By rapidly heating the samples to target temperatures, Ko and Shim were able to prevent the formation of two perovskite-structured minerals at low temperatures. Once they reach the temperature of the lower mantle, they monitor which minerals form for 15 to 30 minutes using X-ray beams at the Advanced Photon Source. They found that only one perovskite mineral is formed, unexpected from previous experiments. They found that at sufficiently high temperatures, above 3,500 F, davemaoite and bridgmanite become a single mineral in the perovskite-type structure.

“It has been thought that a large size difference between calcium and magnesium, the main cations of davemaoite and bridgmanite, respectively, should prevent the fusion of these two minerals,” Ko said. “But our study shows that they can overcome this difference in warm environments.”

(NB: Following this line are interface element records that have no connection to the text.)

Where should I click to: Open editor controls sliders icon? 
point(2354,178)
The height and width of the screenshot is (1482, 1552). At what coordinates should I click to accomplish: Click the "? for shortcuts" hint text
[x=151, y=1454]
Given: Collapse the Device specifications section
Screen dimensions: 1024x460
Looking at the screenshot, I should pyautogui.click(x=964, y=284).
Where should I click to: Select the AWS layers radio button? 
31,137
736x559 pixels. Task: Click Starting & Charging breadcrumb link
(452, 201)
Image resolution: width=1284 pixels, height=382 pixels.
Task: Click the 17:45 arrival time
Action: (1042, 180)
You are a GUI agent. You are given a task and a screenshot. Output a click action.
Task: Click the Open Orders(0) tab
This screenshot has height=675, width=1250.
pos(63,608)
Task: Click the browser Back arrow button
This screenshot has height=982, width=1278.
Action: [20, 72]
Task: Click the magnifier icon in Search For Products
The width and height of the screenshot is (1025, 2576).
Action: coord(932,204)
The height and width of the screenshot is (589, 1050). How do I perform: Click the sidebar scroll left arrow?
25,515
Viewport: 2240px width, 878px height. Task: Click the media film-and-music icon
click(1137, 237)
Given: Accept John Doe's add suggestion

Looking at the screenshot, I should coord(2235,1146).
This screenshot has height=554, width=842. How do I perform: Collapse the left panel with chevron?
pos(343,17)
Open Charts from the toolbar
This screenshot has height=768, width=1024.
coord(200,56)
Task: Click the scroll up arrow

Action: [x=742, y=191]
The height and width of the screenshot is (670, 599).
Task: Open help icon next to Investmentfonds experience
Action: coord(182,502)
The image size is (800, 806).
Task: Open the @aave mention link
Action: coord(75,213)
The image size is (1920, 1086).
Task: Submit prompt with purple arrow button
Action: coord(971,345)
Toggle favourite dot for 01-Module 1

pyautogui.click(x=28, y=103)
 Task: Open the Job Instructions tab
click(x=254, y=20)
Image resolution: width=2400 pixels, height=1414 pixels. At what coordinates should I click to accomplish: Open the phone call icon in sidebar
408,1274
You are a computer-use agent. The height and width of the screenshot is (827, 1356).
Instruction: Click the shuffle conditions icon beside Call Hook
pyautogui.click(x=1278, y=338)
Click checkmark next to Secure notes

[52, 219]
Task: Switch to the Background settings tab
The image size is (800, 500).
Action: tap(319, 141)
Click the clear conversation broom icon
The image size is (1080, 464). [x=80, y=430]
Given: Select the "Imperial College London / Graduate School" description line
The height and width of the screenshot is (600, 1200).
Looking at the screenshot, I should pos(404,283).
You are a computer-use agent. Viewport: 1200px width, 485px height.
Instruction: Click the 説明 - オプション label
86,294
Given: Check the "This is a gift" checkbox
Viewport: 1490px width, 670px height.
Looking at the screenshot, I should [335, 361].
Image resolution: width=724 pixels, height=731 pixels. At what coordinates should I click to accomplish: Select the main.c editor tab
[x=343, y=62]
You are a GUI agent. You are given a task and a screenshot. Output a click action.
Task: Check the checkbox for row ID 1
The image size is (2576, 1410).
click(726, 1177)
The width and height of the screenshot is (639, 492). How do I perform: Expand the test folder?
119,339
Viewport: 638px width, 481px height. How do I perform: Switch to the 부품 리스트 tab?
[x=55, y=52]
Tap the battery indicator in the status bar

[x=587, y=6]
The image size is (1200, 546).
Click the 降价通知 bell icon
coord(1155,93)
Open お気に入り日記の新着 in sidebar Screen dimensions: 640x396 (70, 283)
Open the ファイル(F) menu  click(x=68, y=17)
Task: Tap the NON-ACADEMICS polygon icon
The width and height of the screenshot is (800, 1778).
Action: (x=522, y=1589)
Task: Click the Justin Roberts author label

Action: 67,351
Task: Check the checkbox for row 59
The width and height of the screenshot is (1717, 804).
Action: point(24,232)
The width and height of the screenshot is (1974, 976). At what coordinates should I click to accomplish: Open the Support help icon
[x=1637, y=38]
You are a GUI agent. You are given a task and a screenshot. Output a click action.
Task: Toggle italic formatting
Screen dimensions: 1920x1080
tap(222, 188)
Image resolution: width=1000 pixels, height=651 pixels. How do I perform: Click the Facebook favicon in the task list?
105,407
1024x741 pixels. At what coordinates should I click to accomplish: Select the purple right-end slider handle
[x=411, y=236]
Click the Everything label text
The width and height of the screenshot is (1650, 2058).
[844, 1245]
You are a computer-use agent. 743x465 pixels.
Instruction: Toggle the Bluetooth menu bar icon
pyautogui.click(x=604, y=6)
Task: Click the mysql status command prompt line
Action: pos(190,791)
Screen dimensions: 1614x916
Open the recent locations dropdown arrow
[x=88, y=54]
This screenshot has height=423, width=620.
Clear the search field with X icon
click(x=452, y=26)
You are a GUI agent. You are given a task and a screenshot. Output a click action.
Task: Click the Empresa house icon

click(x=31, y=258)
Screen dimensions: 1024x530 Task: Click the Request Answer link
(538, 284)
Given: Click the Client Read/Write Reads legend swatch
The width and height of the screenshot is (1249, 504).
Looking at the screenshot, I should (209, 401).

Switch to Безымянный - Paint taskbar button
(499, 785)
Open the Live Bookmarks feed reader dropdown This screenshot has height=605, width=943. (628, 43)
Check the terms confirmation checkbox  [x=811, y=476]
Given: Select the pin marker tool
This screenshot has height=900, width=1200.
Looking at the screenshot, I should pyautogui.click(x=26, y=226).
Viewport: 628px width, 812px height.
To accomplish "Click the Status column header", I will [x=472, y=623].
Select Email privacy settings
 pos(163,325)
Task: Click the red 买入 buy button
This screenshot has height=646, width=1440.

Experiments suggest that the deeper lower mantle with a sufficiently high temperature should have a different mineralogy than the shallower lower mantle. Because the mantle was much warmer on the early Earth, the group’s new results indicate that most of the lower mantle then had a single perovskite-structured mineral, meaning the mineralogy was different from today’s lower mantle.

This new observation has a number of substantial impacts on our understanding of the deep Earth. Many seismic observations have shown that the properties of the deeper lower mantle are different from those of the shallower lower mantle. The changes are reported to be gradual. The fusion of bridgmanite and davemaoite is shown to be gradual in the research group’s experiments. Also, the properties of a rock with three main minerals—bridgmanite, ferropericlase, and davemaoite—do not match well with the properties of the deeper lower mantle. Ko and his collaborators predict that these unresolved issues can be explained by a fusion of bridgmanite and davemaoite into a unique new perovskite-structured mineral.

Other authors who have collaborated in this study are Eran Greenberg, of the University of Chicago; Vitali Prakapenka, University of Chicago; E. Ercan Alp, Argonne National Laboratory; Wenli Bi, University of Alabama at Birmingham; Yue Meng, Argonne National Laboratory; Dongzhou Zhang, University of Chicago and University of Hawai’i at Mano.